La soluzione migliore è sempre un antivirus, ma il buon senso può essere molto utile per non correre rischi


 

Un buon antivirus è naturalmente l'arma principale. Da solo, però, un antivirus non basta: la prevenzione è un aspetto fondamentale della lotta contro i virus. Vediamo quindi alcune regole di comportamento che permettono sia di minimizzare il rischio di infezione sia di contenere i danni nel caso in cui un virus riesca ad inserirsi nel sistema.

Fare il backup dei dati
Se un virus nocivo riesce a rilasciare il suo payload, il rischio che molti file (se non tutto il contenuto del disco!) vengano danneggiati senza possibilità di recupero è molto forte. Solo effettuando con regolarità il backup sarà possibile ripristinare i file rovinati. Ricordate che non basta fare il backup: bisogna anche verificare che l'operazione inversa sia possibile, provando di tanto in tanto a ripristinare i dati, preferibilmente su un altro computer.
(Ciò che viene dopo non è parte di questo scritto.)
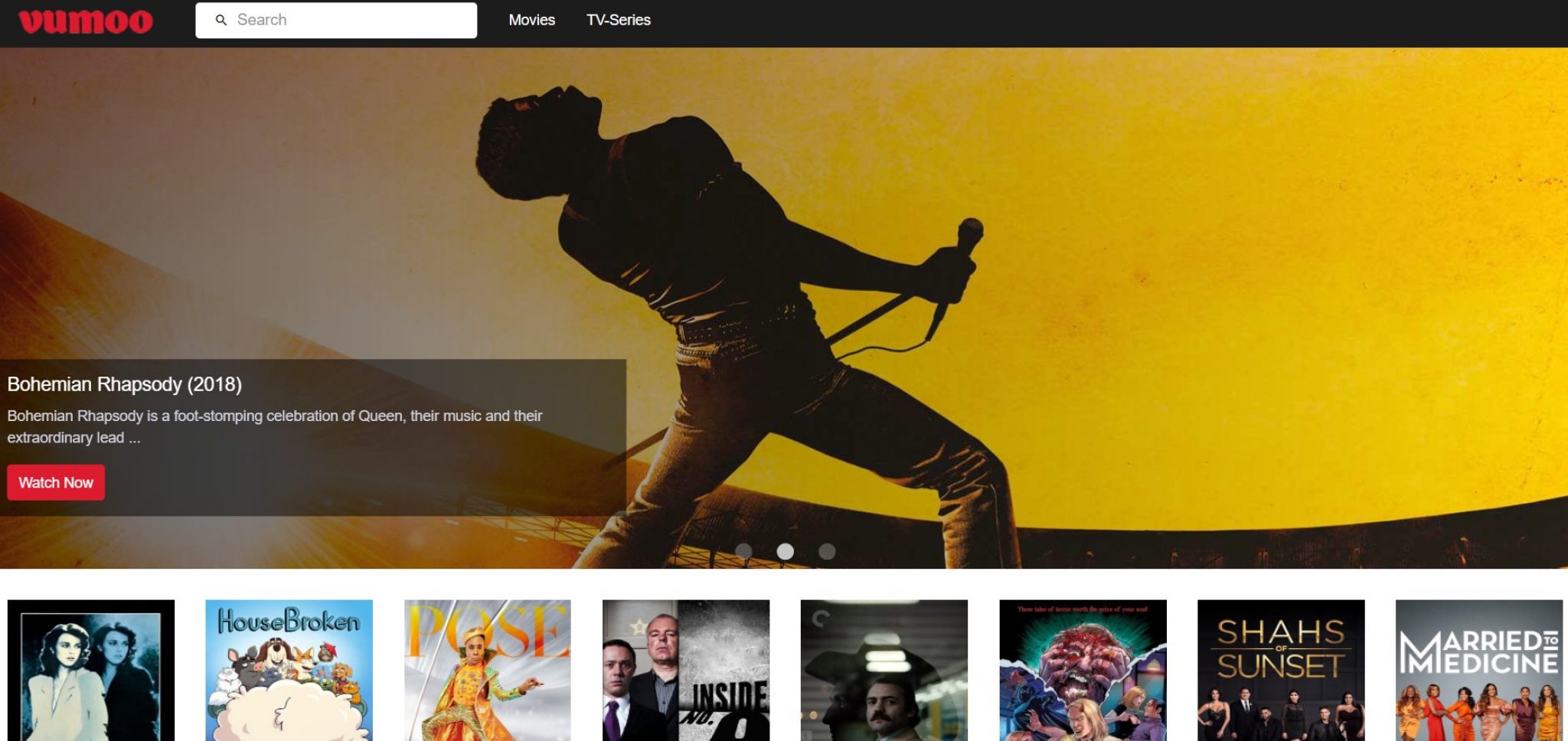
Task: Open the Inside No. 9 poster
Action: [685, 670]
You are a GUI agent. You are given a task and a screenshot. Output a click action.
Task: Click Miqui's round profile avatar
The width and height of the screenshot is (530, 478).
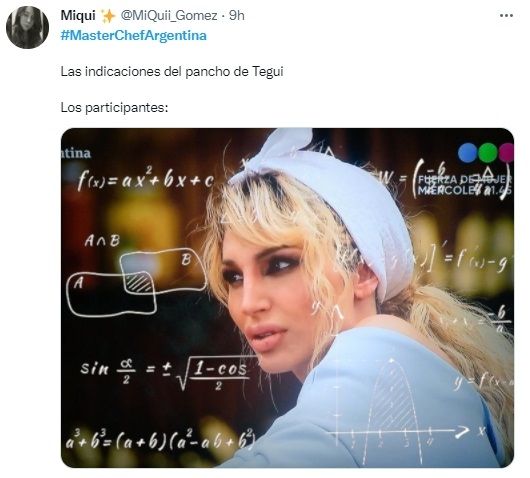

Nella prima sezione di questo Quaderno potete trovare informazioni più dettagliate sui tool gratuiti di backup forniti con Windows, mentre nella sezione dedicata a Linux abbiamo descritto gli strumenti reperibili su questo sistema operativo.

Aggiornare regolarmente l'antivirus
Installare un antivirus è fondamentale, ma bisogna avere anche ben presente che un prodotto non aggiornato può fare più male che bene, infondendo un senso di falsa sicurezza che potrebbe indurre a trascurare le regole più elementari di prevenzione. Vista la rapidità con cui oggi i virus vengono creati e si propagano, la protezione offerta da un antivirus non aggiornato costantemente è davvero minima. Fino a poco tempo fa l'aggiornamento su base mensile veniva ritenuto sufficiente, ma la nostra opinione è che sia opportuno verificare almeno ogni giorno che ci si collega a Internet l'eventuale disponibilità di nuove firme virali.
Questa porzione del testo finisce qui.